#### PAGE EXCERPT:
=====
The system, the social contract, demands corruption because we accept nothing else.

Thursday, September 03, 2015

Aylan Kurdi, Chris Alexander, refugee futures

Normally, I think I'd have a certain amount of satisfaction in watching a journalist like Rosemary Barton disassemble a Harper-weasel like Chris Alexander.  But I can't today. Aylan Kurdi, 3, was found dead on a beach, drowned along with his brother Galip, and mother Rehan. Their father and husband, Abdullah, returning to Syria with their bodies after he was desperately unable to save them.

Chris Alexander was apparently personally handed this family's refugee claim file, later rejected. A normal person would spend the next week haunted and sleepless, vomiting at his own reflection and drafting his resignation from politics, but I doubt this is the case.

This will have happened before, as just about every rejected claim from a Syrian, or an Afghan, or an Iraqi might well condemn them to die in the Med, under an ISIS sword, or an RCAF bomb.

But now there are faces and names assigned to four desperate people fleeing ISIS, three whom could've been alive and safe if it weren't for some fucking misanthropic Conservative "policy". The fourth will return to Syria and, like his country, probably never recover.

Here's the thing. This is the just the beginning of another great migration. In the coming decades, war, poverty, and environmental change are going to drive millions of people toward anywhere that looks like a refuge. The rich, liberal, tolerant, countries are the obvious and only real choices. Most other countries are ethnocentric and will shoot them at the border. Hell, the Hungarian government eventually just might.

We in the rich countries have a choice: open our doors and let our fellow humans live, or shut them and be prepared to watch as hundreds of millions if not billions die.

Things are different now.

Friday, August 21, 2015

Rearguard election

Harper wanted a long campaign to spend his warchest. Great. All other things being equal, that would have helped him in his offensive attack-attack-attack approach to elections.

Now, barely a few weeks in, events at the Duffy trial have turned that strategy on its head. It's a defensive action they are fighting now. The opposition parties scarcely matter because Duffy has nothing to do with them.

It's all Harper.

Exquisitely so, as a few words from former PMO lawyer Benjamin Perrin surgically dismantled Party lies claims (and possibly even the Crown, although it is too soon tell) case in his testimony at the Duffy trial, stating that PM ignored his legal advice on Senate appointments.

With this, and after the angry-old-man meltdown at the media the other day, the press is pouring fire into the clear gap in the Tory armour.

What's so fascinating to me is watching the control freak in Harper lose control of events. It's happened before the coalition prorogue, but was in response to an Opposition plan and skulduggerously but legally used parliamentary procedure to evade defeat. He cannot control a courtroom like that.

Skeletons are tumbling out of closets now.  It's even hard to find a supportive comment in the newsmedia comment threads, which are usually stocked with rightwing idiots and stooges.

There are many days yet in this election, and the winds may shift again. But...



Thursday, August 20, 2015

Duffy Days: Perrin, Harper

Well, if I were a lawyer and my client ignored my advice and did his/her own thing...well, don't come crying to me when it goes pear shaped, pal.
"I was immediately taken aback by the prime minister's decision that if you simply owned $4,000 of real property, that made you a resident," said Benjamin Perrin, testifying at the Mike Duffy trial in Ottawa.
Ouch. No PM's holiday card for Perrin, I'm guessing.
=====
#### GIVEN EXERCISE A:
Could you reproduce every line of the screenshot entries below, requests and all, but shift each coordinate in the answers up by 43 and omit the pictures?

(Pointing data for screenshots)
=====
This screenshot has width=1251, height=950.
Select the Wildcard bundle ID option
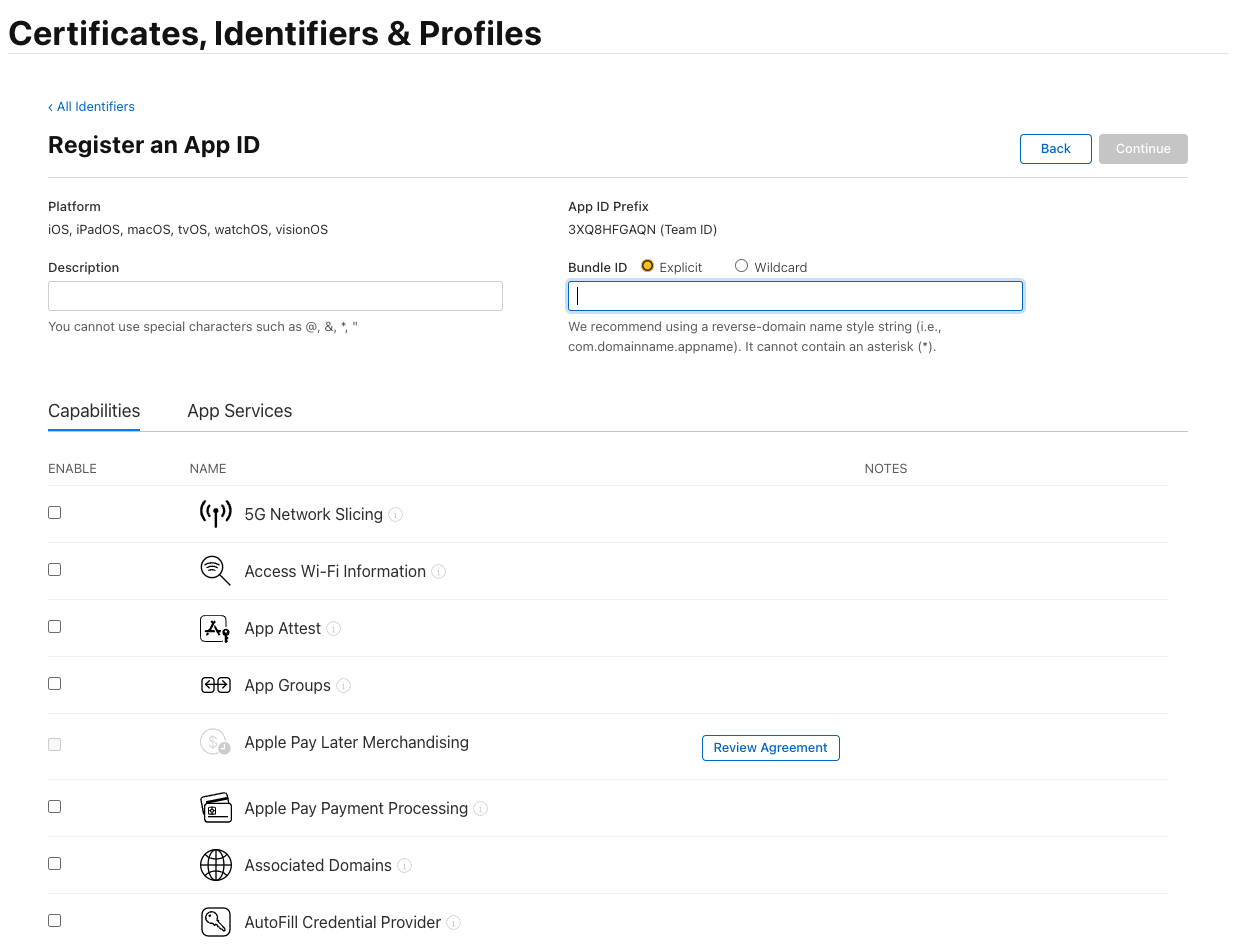click(x=741, y=266)
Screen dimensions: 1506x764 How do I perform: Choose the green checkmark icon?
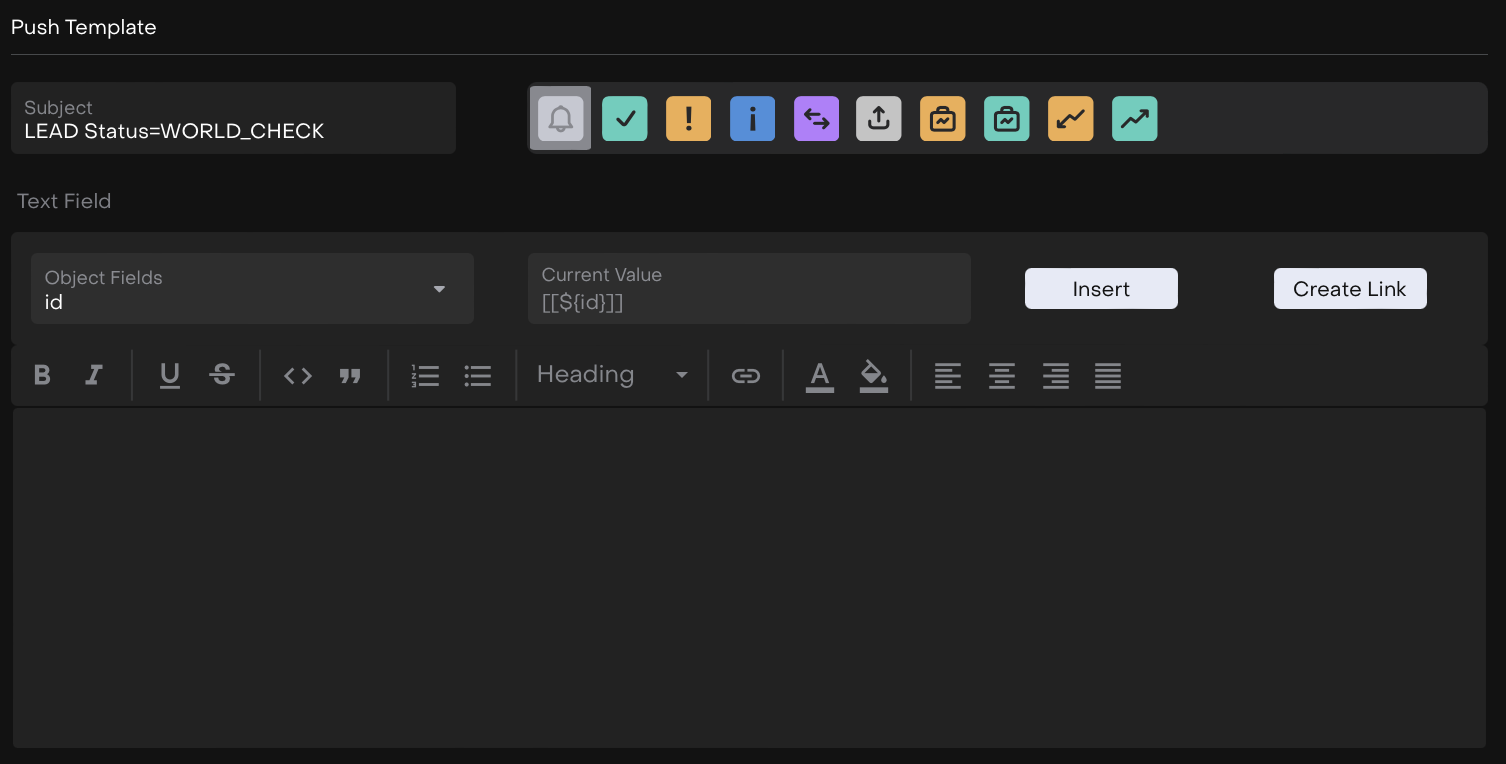[625, 119]
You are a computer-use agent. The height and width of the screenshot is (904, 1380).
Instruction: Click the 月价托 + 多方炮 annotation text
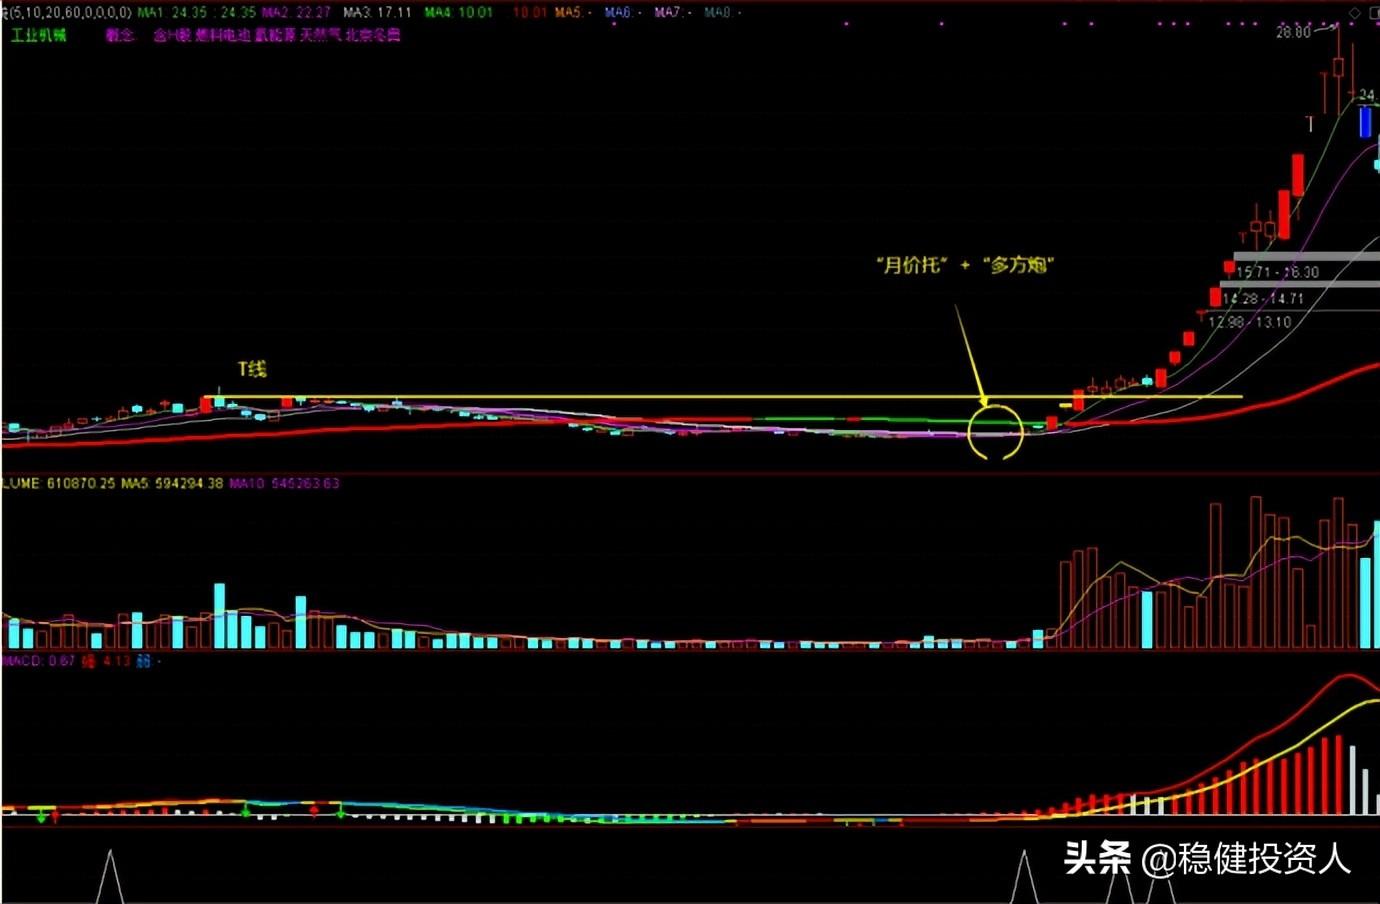(x=965, y=265)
=====
#### GIVEN EXERCISE B:
What comes next in the political blog excerpt about Harper and the Duffy trial, picking up after its final line?

#### RESULT A:
This screenshot has width=1251, height=950.
Select the Wildcard bundle ID option
click(x=784, y=309)
Screen dimensions: 1506x764 How do I perform: Choose the green checkmark icon?
[668, 162]
You are a computer-use agent. The height and width of the screenshot is (904, 1380).
Instruction: Click the 月价托 + 多方炮 annotation text
(x=1008, y=308)

#### RESULT B:
Duffy days: Novak, Harper

"I've always loved you."


Tuesday, August 18, 2015

Getting a bit touchy 'bout Duffym, eh?

Witness an angry and confused Harper supporter call a reporter outside a Harper campaign event a "lying piece of shit".

Because swearing at and insulting reporters in the campaign press pool will lead to nothing but an election victory for Dear Leader.

Still, shows that Harper folks are feeling rather touchy about what is emerging from L'affair Duffy. 

Monday Rant

Have we had a PM or government in the past 60 years or so that respected the Constitutional role of the Senate?

No.

Does that mean the Constitutional role of the Senate is meaningless and the place should be done away with?

No.

What it does mean is that we haven't had a PM and government in over 60 years that respected the Constitution. Not even Pierre.

Harper has treated the Senate as a resort for retired bagmen and thugs and look where it's gotten him. Chretien and Mulroney did the same.

Mulcair, and presumably his squadrons of trained seals as well, would rather eliminate it, I suspect, because they'd prefer to avoid the possible legislative oversight and leave *all* oversight to the various Courts. Which judges would, naturally enough, be appointed by them.

But wouldn't it be marvelous if the Senate was treated with respect and actually *was* a house of sober second thought, a truly non-partisan chamber with no present ties to any political party, populated by Canadians of distinction and probity from all walks of life whose task was to examine proposed legislation to ensure that it would be to the benefit of all.

Because that is in fact it's Constitutional role.

We elect assholes, conmen and shysters, time after time after time, and expect them to behave like honest, upstanding citizens.

We are unworthy inheritors of democratic tradition and soon enough we'll have lost it.

Not because of some small man or woman in a big office somewhere but because we ourselves became distracted and sated and smug.

As well as more and more profoundly stupid and ham fisted even as we became more and more highly educated and specialized.

Blood soaked monkeys, that's us.

Rant over.

Thursday, August 06, 2015

Ok, so pick a fight with Wynne and Notley, why dontcha?

Good grief.
A political spat that erupted this week between Conservative Leader Stephen Harper and the Alberta and Ontario premiers is being seen by some as a calculated move on Harper's part to shore up his traditional party base.
So the theory is that Harper is openly appealling to angry, ignorant, and confused misogynistic men by attacking the two of most powerful premiers, leading two of the wealthiest provinces? Including his home turf, where Notley hoovered the votes all over the place against a former federal Harperite? Quite the gamble, that.



It'll be fun to see how this plays out.

Wednesday, August 05, 2015

Donate: Eday Voter Suppression documentary

Eday in Canada: Voter Suppression documentary needs your support for release in time for this election. Please donate now.

Remember Michael Sona, Robocalls, Elections Canada, and the Fair Elections Act? Make those chickens come home to roost for those who might try to rig Election 2015.


Tuesday, August 04, 2015

Disenfranchised Canadians abroad

Much has been made about the 5 year limit on voting in Canadian elections for citizens living overseas. However, the bolded section below seems much more insidious. It strips me of my right to vote in this election because I simply cannot know the date upon which I shall return (without invention), nor I suspect do most Canadians living overseas, which are likely to be determined more by life circumstances (available work, etc) than anything else.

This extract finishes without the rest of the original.